## Work request
In the entries below, find the line containing "You are a GUI" and the line containing "Servicevilkår (449, 596)". Copy those two lines and everything between them exactly, and only that.

## Records supplied
-------------------------
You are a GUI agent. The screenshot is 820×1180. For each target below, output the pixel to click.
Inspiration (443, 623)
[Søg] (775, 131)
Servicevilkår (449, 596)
-------------------------
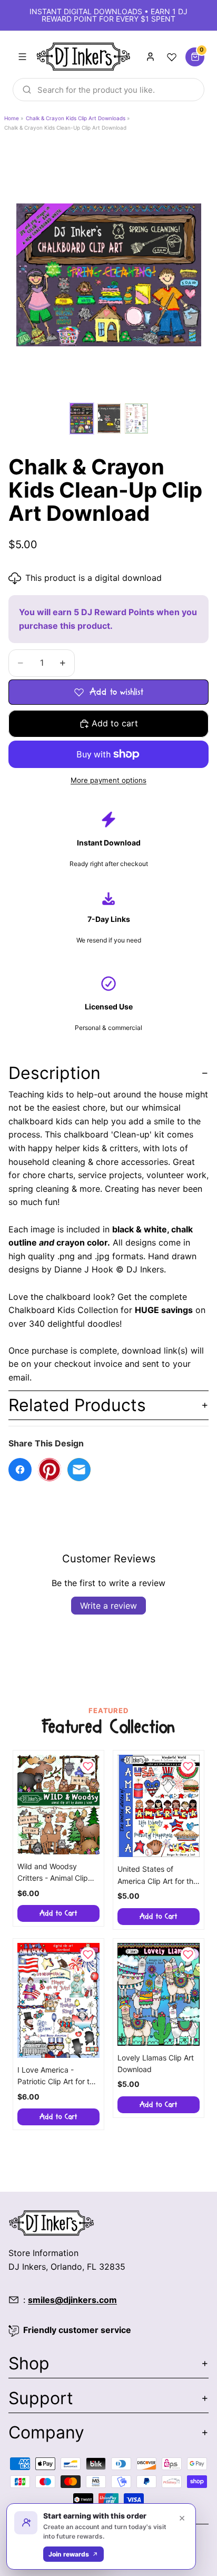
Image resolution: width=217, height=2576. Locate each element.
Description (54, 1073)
-------------------------
## Problem solution
You are a GUI agent. The screenshot is 820×1180. For each target below, output the pixel to click.
Inspiration (443, 623)
[Søg] (775, 131)
Servicevilkår (449, 596)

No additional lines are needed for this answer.